I supported entering both nations. The stated goals were laudable and accomplishable. Unfortunately, politicians in both parties have gotten us to a point where “winning” is far too undefined. Is it not responsible to say we should stop what we’re doing and save the money until it’s clear what America is actually trying to achieve?
I know I haven’t dealt with the very real consequences of leaving, which critics would understandably raise, and that this is the least likely of the cuts and reforms I have outlined thus far. Short of leaving, let’s get a strategy that accomplishes goals for the benefit of America and our allies. Instead of babysitting, let’s run a war. Instead of working with Karzai and others like him, let’s work with leaders in Afghanistan and Iraq who actually like freedom and democracy. Otherwise, we are simply wasting too many lives and money.
Eliminate the Transportation Security Administration. The TSA was created after 9/11 but, in the nine-plus years since, has not found a single terrorist or danger to America. This is despite a 60,000-person bureaucracy and nearly $8 billion in cost to the taxpayer. Despite this totality of inefficiency, the agency now has more authorized infringements on the rights of law-abiding Americans than ever before.

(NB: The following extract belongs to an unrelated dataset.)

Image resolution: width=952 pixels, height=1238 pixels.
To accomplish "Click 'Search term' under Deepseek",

America had airline security before 9/11; let’s go back to those security measures and let each airport and airline make up its own security. Remember, a number of the 9/11 terrorists were in custody well before the attack. The failure was not necessarily on the part of a lax airline security program, but perhaps was the fault of letting politics dictate defense and intelligence policies.

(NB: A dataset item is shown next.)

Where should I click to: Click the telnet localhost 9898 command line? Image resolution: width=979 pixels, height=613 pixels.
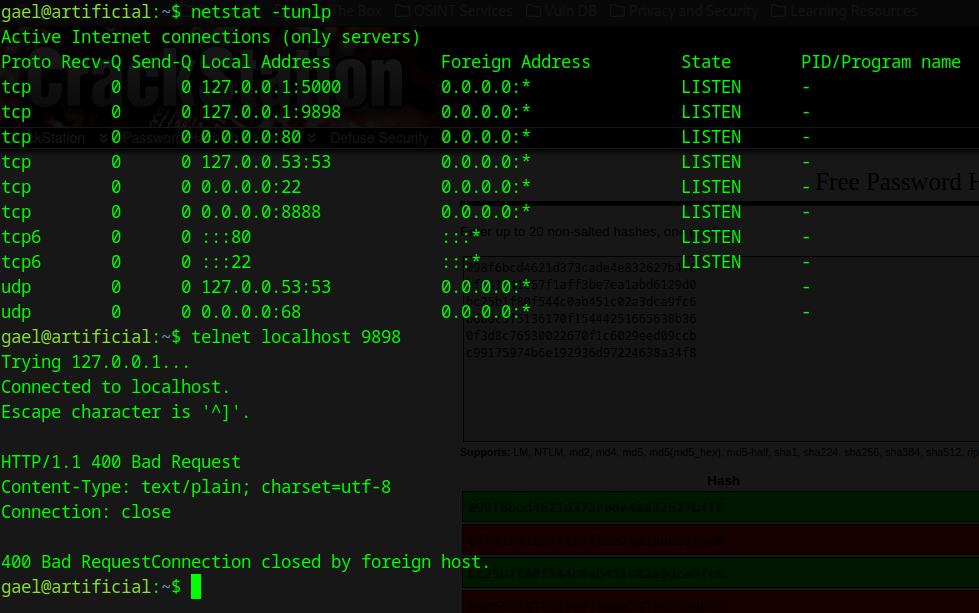(295, 337)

All in all, we have a whole lot of illegally, unethically and/or incompetently-spent money in our federal government. Most of what I have outlined over the last week is not radical, and merely requires political courage on the part of both the voters and Members of Congress. When combined with effective Social Security, Medicare and Medicaid reforms, these reforms make a balanced budget by October 2012 easily doable. Additionally, tax reform in the fashion of a flat or Fair tax would help a lot, since our current tax code diminishes economic growth and tax revenue while leaving the IRS intact (which costs taxpayers over $2 billion a year). This “wish list” of cuts and reforms would save at least $200 billion a year over the next few years, and when combined with the savings from my last two posts, the taxpayers could just about balance the budget by 2013 or 2014 even without reforms to Social Security, Medicare and Medicaid.

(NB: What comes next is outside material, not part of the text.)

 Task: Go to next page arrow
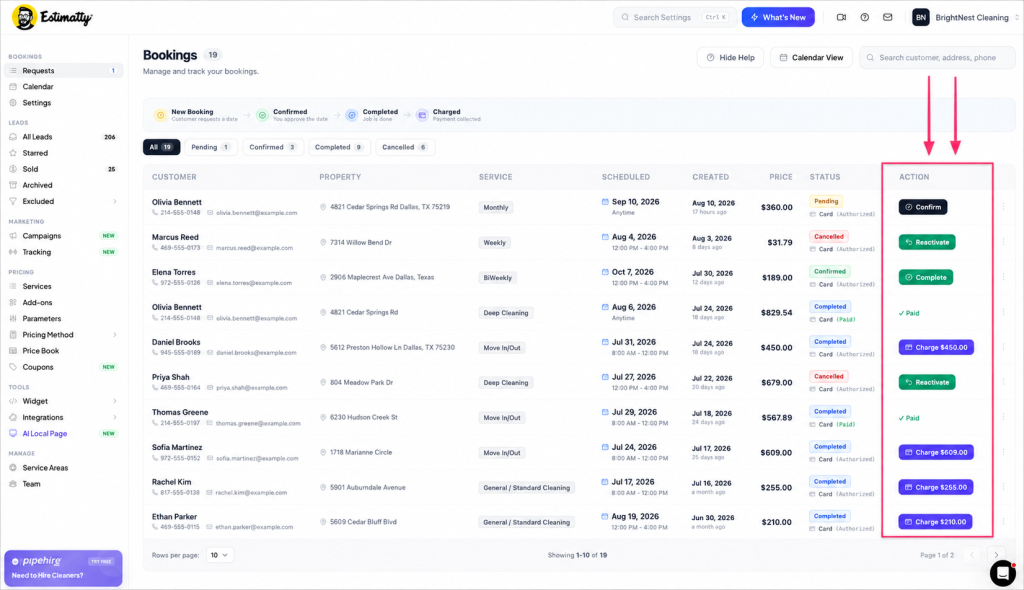[x=996, y=555]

Personally, I am of the opinion that America needs a $500 billion budget cut this year just to begin edging our way towards eliminating the deficit. The measly $100 billion Republicans are sending mixed messages on will not be enough (though, to their credit, the Republican Study Committee has found $2.5 trillion to cut over a decade, and some of its members have sent a letter to the Speaker of the House holding Republicans to cutting at least $100 billion between now and October).
With the CBO estimating our FY 2011 deficit to be just over $1 trillion late last year on the heels of the $1.29 trillion of FY 2010, it is no longer acceptable to take nibbles out of discretionary spending. Instead, the entire budget must be on the table and Congress must tear it apart. Anything less really and truly is a dereliction of duty, and the taxpayers should hold Congress accountable.